─── SOURCE
The downside is that, when something is so obvious intuitively, it can become hard to define explicitly. Just try telling a computer—or even worse, a mathematicianwhat the natural numbers are, using just examples. The computer will have no idea what you’re talking about, and the mathematician will just pretend he doesn’t. “Ah, the natural numbers are the set {0,1,2,42,53166,3454046406040014098134254561}! Now I understand!”


But the mathematician’s feigned ignorance has a point. We haven’t explained what natural numbers are—at least not in a way that a blank-slate listener would understand. At the very least, you would have to already understand what numbers were, to understand our ‘definition’. We ought to be able to do better.

It’s generally understood that you can’t define something in terms of itself. It’s also usually a bad idea to define a simple idea in terms of a more complex one. That means, in order to define the natural numbers, we’ll need something even simpler than natural numbers.


Suppose I have a bunch of independent things that I want to consider as a group:

  1. the fingers on my left hand
  2. the members of my salamander breeding club
  3. all the vowels of the alphabet
  4. all the people living in my apartment
  5. all the cats living in my apartment
  6. Whitney Houston, the word ‘quinoa’, and a baked potato

Now, immediately we have to answer some somewhat-philosophical questions about what sort of collections we’re going to allow. If a ‘collection’ doesn’t have anything in it—like the collection of all the dogs in my house—is that okay? Can I include ‘collections’ as members of other ‘collections’? If two ‘collections’ have all the same things in them, are they actually the same thing? Does a ‘collection’ need to be defined by some sensible rule, or can it be weird and heterogeneous (like #6 above)?

Starting with Georg Cantor in the 1870s, mathematicians have come up with something of a standard answer to these questions. The ‘collections’ mathematicians work with are called sets. The rules for defining and manipulating sets can sometimes get subtle and arcane, but here we’ll be able to get by with a few informal rules:

  • A set must have an unambiguous criterion for membership. This means, given an object, it should be either absolutely in or absolutely out. Either you’re in my club or you’re not. Either something is a vowel or it isn’t. (There is the problematic “sometimes Y” here, so for #3 above to count as a set we’d have to decide once and for all whether Y is a vowel or not.)
  • A set is entirely determined by its membership. If two ‘different’ sets have the same members, they’re actually not different sets at all. (For example, until I get someone other than my wife to join my salamander breeding club, sets #2 and #4 above will be the same set.)
  • Anything can be a member of a set. This includes other sets. (Within mathematics, “anything” is restricted to “any mathematical entity”. In many popular systems, sets are the only mathematical entities.)
──────
**EXERCISE AIM:**
Could you continue the passage above about defining the natural numbers with sets, picking up right after its last sentence?
─── EXTRACTED MATERIAL
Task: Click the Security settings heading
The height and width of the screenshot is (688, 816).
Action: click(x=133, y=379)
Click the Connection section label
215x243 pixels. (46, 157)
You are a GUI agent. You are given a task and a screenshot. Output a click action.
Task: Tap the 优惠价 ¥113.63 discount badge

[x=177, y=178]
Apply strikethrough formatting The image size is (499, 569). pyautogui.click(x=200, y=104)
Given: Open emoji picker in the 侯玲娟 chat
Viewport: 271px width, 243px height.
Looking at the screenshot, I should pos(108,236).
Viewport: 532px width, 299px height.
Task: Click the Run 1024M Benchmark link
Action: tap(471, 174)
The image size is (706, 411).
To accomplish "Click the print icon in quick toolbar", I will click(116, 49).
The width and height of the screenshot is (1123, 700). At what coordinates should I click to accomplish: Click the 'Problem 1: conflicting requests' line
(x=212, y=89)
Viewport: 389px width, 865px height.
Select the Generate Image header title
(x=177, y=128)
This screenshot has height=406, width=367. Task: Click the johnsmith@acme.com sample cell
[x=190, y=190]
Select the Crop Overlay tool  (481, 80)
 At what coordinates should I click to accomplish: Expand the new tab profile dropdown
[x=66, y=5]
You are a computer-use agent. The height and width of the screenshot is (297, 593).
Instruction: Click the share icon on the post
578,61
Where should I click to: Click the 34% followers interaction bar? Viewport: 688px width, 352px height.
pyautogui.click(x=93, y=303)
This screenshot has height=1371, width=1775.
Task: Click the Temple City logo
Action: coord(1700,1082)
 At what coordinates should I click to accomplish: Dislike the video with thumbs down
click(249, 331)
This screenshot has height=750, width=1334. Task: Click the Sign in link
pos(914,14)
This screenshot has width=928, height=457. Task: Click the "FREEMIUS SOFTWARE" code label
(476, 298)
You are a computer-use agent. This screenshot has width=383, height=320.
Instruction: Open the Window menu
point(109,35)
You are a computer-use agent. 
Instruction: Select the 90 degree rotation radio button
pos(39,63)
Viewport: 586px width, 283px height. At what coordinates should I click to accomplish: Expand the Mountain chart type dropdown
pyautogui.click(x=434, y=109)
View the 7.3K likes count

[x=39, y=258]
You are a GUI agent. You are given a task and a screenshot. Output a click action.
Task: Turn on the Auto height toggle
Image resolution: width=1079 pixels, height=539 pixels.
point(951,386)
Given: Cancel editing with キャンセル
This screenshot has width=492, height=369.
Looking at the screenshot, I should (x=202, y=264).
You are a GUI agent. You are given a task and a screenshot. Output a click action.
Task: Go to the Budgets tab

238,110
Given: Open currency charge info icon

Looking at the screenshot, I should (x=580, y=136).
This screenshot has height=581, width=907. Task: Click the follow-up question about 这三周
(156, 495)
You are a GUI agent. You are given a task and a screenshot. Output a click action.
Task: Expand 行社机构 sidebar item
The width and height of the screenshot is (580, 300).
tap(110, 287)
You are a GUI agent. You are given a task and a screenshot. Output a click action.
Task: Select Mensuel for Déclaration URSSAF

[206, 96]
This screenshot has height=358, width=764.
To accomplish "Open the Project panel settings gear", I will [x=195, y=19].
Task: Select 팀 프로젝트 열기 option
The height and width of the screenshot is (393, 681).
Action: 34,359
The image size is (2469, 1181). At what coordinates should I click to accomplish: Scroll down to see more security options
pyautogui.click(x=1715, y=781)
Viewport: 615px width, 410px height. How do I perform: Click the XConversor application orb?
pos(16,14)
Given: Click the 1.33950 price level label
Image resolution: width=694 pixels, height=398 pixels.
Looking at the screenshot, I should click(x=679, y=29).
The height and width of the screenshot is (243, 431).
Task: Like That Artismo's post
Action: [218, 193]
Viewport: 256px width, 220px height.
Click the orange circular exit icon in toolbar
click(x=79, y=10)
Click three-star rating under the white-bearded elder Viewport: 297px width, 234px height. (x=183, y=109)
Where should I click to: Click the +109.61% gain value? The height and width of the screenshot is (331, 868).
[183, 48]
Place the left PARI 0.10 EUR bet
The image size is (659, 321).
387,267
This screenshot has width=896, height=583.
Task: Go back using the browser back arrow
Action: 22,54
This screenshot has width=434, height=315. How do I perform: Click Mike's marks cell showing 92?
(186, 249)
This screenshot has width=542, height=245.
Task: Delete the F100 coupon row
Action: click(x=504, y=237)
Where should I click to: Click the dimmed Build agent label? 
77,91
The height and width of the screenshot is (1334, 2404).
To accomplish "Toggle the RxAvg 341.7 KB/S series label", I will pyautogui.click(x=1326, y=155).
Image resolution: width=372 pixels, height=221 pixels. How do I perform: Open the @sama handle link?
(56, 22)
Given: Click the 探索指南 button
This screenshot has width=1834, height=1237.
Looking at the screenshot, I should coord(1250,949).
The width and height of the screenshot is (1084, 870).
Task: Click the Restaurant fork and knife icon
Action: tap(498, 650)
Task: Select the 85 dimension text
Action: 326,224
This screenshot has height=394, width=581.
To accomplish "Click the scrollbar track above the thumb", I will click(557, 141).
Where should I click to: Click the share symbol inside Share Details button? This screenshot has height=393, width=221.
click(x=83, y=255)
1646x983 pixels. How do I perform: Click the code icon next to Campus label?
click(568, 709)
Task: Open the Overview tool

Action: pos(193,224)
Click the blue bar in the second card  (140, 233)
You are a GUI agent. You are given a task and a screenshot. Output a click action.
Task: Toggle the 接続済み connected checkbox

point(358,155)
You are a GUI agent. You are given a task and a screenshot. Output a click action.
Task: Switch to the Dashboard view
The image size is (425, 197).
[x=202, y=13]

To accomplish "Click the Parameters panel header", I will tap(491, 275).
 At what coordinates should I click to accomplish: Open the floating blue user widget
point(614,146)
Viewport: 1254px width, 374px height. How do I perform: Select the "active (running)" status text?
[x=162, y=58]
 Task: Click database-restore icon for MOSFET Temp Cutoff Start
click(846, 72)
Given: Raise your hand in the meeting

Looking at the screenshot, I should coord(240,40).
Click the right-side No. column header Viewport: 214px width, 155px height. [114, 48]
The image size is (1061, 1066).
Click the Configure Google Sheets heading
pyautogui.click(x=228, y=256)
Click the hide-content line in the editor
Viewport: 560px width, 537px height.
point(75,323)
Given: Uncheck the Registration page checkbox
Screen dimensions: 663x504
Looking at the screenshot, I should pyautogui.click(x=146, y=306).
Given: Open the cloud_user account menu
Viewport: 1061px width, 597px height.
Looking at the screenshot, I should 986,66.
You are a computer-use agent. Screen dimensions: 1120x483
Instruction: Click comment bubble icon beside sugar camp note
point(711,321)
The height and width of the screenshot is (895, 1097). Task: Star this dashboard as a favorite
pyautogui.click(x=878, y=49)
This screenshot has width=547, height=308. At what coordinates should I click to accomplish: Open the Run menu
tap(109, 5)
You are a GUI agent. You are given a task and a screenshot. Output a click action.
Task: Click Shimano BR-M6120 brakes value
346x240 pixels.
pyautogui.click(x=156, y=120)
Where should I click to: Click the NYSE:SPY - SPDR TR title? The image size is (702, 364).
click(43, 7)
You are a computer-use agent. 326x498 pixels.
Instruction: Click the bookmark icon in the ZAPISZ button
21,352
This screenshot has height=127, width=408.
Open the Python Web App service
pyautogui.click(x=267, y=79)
──────
**WRITTEN RESPONSE:**
  • A thing is distinct from the set containing it. For example, if I’m the only one living in my apartment, I still have to distinguish between “Ian” and “the set {Ian}”.

Let’s see how this answers our questions from before.

Can a set contain nothing? Well, it’s a valid criterion for membership, I guess: “Nothing is a member.” So we’ll allow it. (The set with no members is usually called the empty set or null set.)

Can a set contain another set as a member? Sure can. (But this is different from “including” another set: there is a difference between containing “the set of all the vowels” and containing the vowels themselves.)

Can two different sets have the same membership? No; if they have the same membership, they’re not different sets!

Can the membership of a set be silly and arbitrary? Yes, as long as it’s unambiguous. Any old bunch of letters from the alphabet form a set, for example, not just meaningful ones like “the vowels”.

Now, when you set mathematicians loose on the above description, the first thing they’ll do is look for a way to break it. That’s why they’ll start asking hard-to-answer questions like

  • Can a set be a member of itself?
  • Is there a set of all sets?
  • Is there a set of all sets that are members of themselves?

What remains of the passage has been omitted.